Friday Nov 21, 2008

A New Sun.com Homepage

You've probably noticed by now that Sun.com has a new homepage.  If not, go take a look!  It's quite radically different from the old one, design wise, and initial feedback seems to be mostly positive.  I'm going to ramble on a little bit about it... what's changed, technically, from old to new; how we ensure speed and efficiency; and how we run our testing and QA. 

From a technical implementation point of view, the new homepage is actually less complex, in some ways, than the old one.  This is mostly due to the removal of blog content - and a shift back towards mostly statically-defined data (when I say static, I mean authored in custom XML files for direct inclusion, as opposed to dynamically pulled in from other sites/data sources).  The old homepage pulled in blog entries from http://blogs.sun.com.   As with any external data service, measures needed to be taken to ensure good service even if http://blogs.sun.com  had an outage.  Fallback content was defined, so that if any problem occurred in trying to load blog content, static content was displayed.  This was then wrapped in our usual caching layers to ensure a good mix of freshness and speediness.

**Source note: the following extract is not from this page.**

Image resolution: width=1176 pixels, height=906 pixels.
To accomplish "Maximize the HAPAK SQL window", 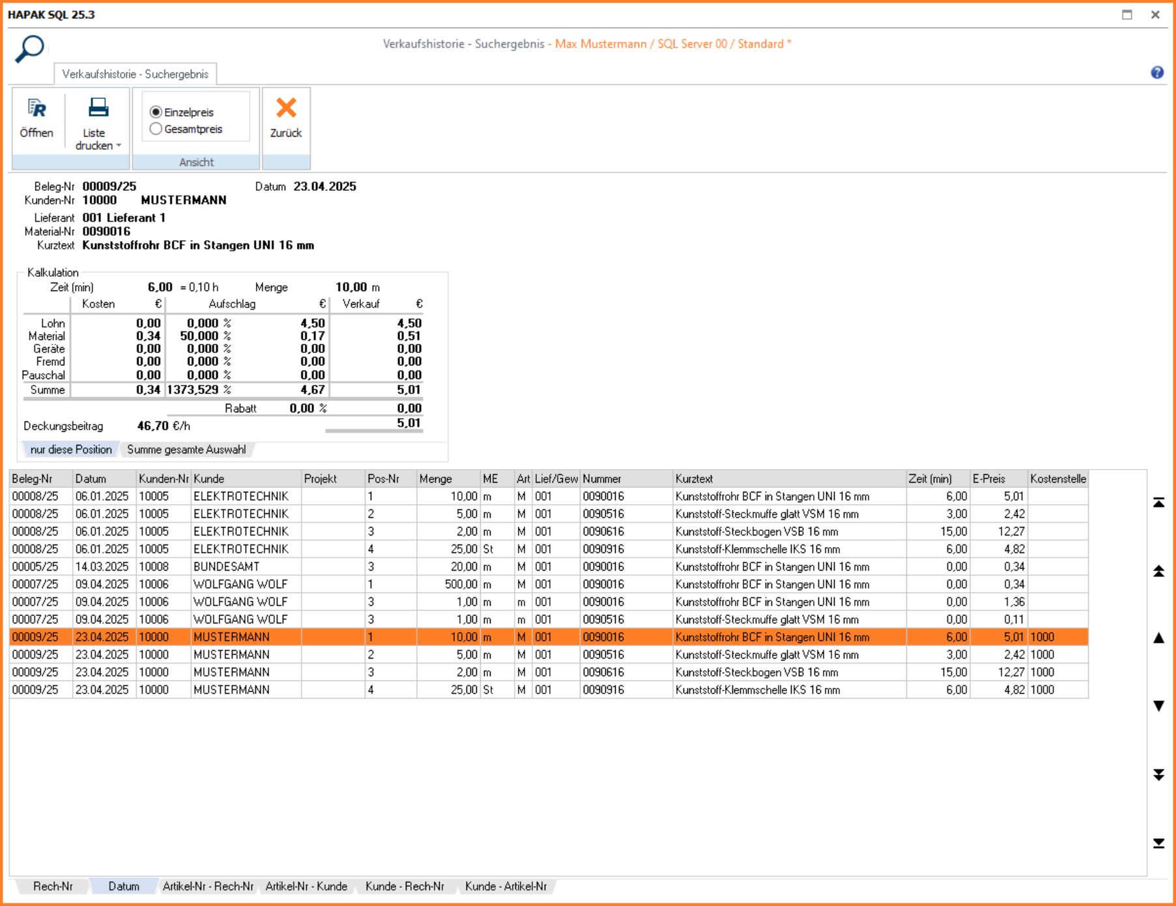I will (1126, 14).
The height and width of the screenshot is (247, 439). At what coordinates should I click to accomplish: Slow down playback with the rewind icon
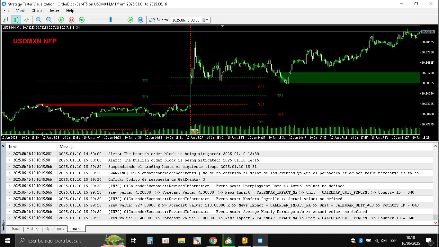click(82, 20)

These measures were tested one day, when http://blogs.sun.com  suffered a short outage - and the homepage fell back gracefully.  On Sun.com, we often pull data from other sources into our pages - for example Technorati blogs and product reviews - and we always include a graceful fallback mechanism to ensure we don't get ugly errors on our pages.

Back to the new homepage - one of the biggest changes you'll have noticed (apart from the overall colour palette refresh) is the ability to select an audience and see targeted promotions and features.  It's a pretty slick experience that loads in relevant features and promos via AJAX - with an element of randomisation, if necessary.  And guess what?  It's powered by UUIDs.  If you read one of our earlier posts, you probably know that we make heavy use of UUIDs for identifying products - amongst other things.  This is a good example of one of the other things. 

Each audience has a UUID, which content authors tag against features and promotions to mark them as relevant.  When you select an audience, our server side code (Java of course) checks for features and promotions relevant to the UUID, and returns them (or a random selection of them, if there are several available).  By relying on UUIDs, we can change labelling as often as we need to without disturbing the implementation. 


The downside to having such a breadth of content available through the homepage is the caching implications.  Obviously, we need to make heavy use of caching to ensure a quick download.  For the audience-targetted features and promotions, there could be hundreds of combinations to choose from, which results in some pretty long cache keys.  As a developer, this kind of thing scares me - getting the caching wrong for the homepage could result in some pretty weird results being served... and it being on the homepage, it's sort of obvious if it breaks.

And this brings us on to testing!  We run UAT with our primary publishers in three separate environments - our work in progress preview (which has no caching), our stage preview (which has caching), and our external preview (which is outside the firewall, and has caching - the most production like environment we have).

Recently, all QA within CME has been shared with a specialised QA team in DotSun.  This major update was the first time the homepage had been run through their QA processes, which was somewhat stressful - trying to get good tests while working to short deadlines is not easy.  Whilst working with the QA team to iron out issues in our LoadRunner tests, engineering ran some of our own tests using thrasher, so we could measure performance and identify whether we needed to be worried about our implementation.  Thankfully everything came together in good time, and in addition to a homepage that performs well, we also have a set of LoadRunner tests that will serve us well for the future.

All in all, there's a lot of work that goes into a new homepage - design, content gathering, engineering, QA, authoring, publishing.... All of these functions within Sun rallied together to deliver a new homepage on a short deadline, to the same standard of quality we expect of ourselves - hope you like it!